Regulating Spirit Fairly

I’ve written before about changing the framework that currently regulates on-field behavior in the gentleman’s game. There are a few problems in the present system: complexity, ambiguity, lack of enforcement. But it’s also very ineffective. If authorities are serious about wanting players to play nice, they can’t be happy with the last few years, as every India-Australia series will attest. The underlying strutucal factors — namely, an exploding television audience — demand more friction and drama, and players will be only too happy to oblige.

What can be done about it? I just read an interesting paper on behavioral economics, and the approach this exciting new field takes when it comes to regulating financial structures. I don’t claim to undestand all of it, but the authors compellingly borrow a sport metaphor and argue that regulators sometimes need to change not just the rules of the game, but also its scoring. If you only change the rules, the original incentives will remain, and players will find new ways around it (talking out of an umpire’s earshot, for instance, as Brad Haddin and Zaheer Khan did in the first Test). Instead, you also need to align the regulative ends with the player’s incentive structure (as when they introduced the free hit after a no-ball, which has vastly reduced the number of bowlers stepping over the line).
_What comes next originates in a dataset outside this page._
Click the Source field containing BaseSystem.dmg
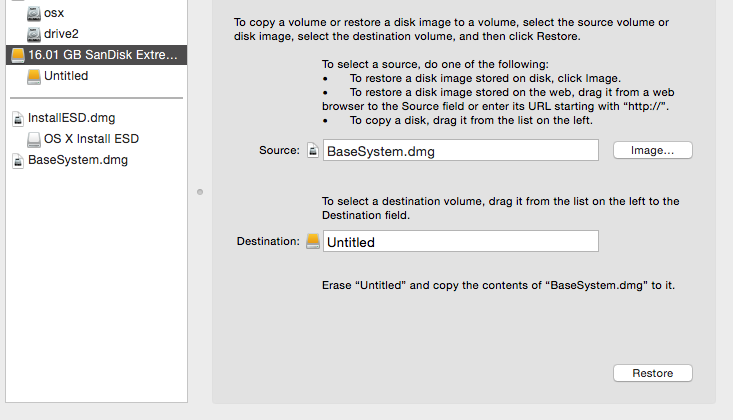The width and height of the screenshot is (733, 420). [x=460, y=150]
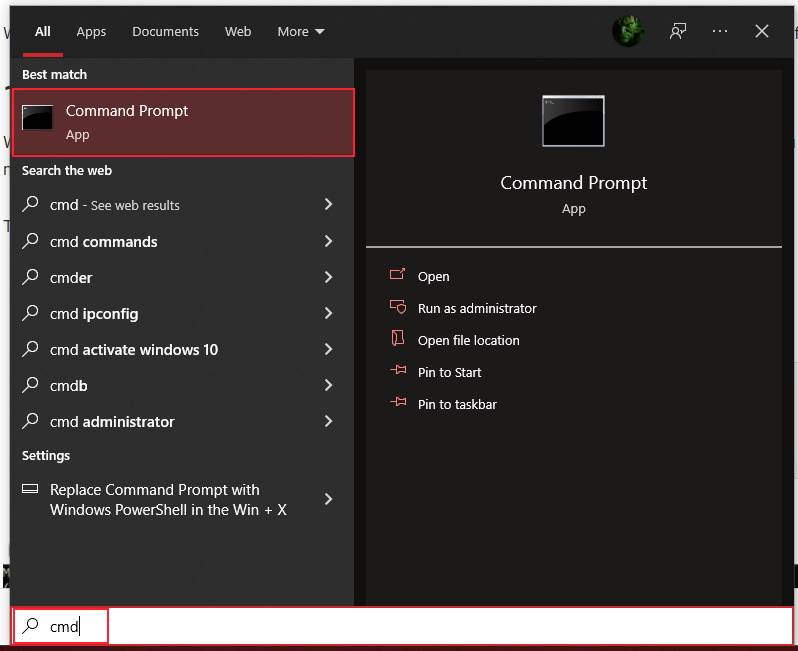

So, don’t just ban players for a few games, or dock their pay (they make enough for fines not to matter). Change the scoring: teams must suffer consequences, be they 5-run penalties or time-outs where batsmen must sit in a penalty box for an allotted time. Not only would this make the game more unpredictable — and really, one day cricket could do with a dose of the non-sequitir — but I think it would create more gentlemen in one month than all those formed during centuries of Victorian colonialism.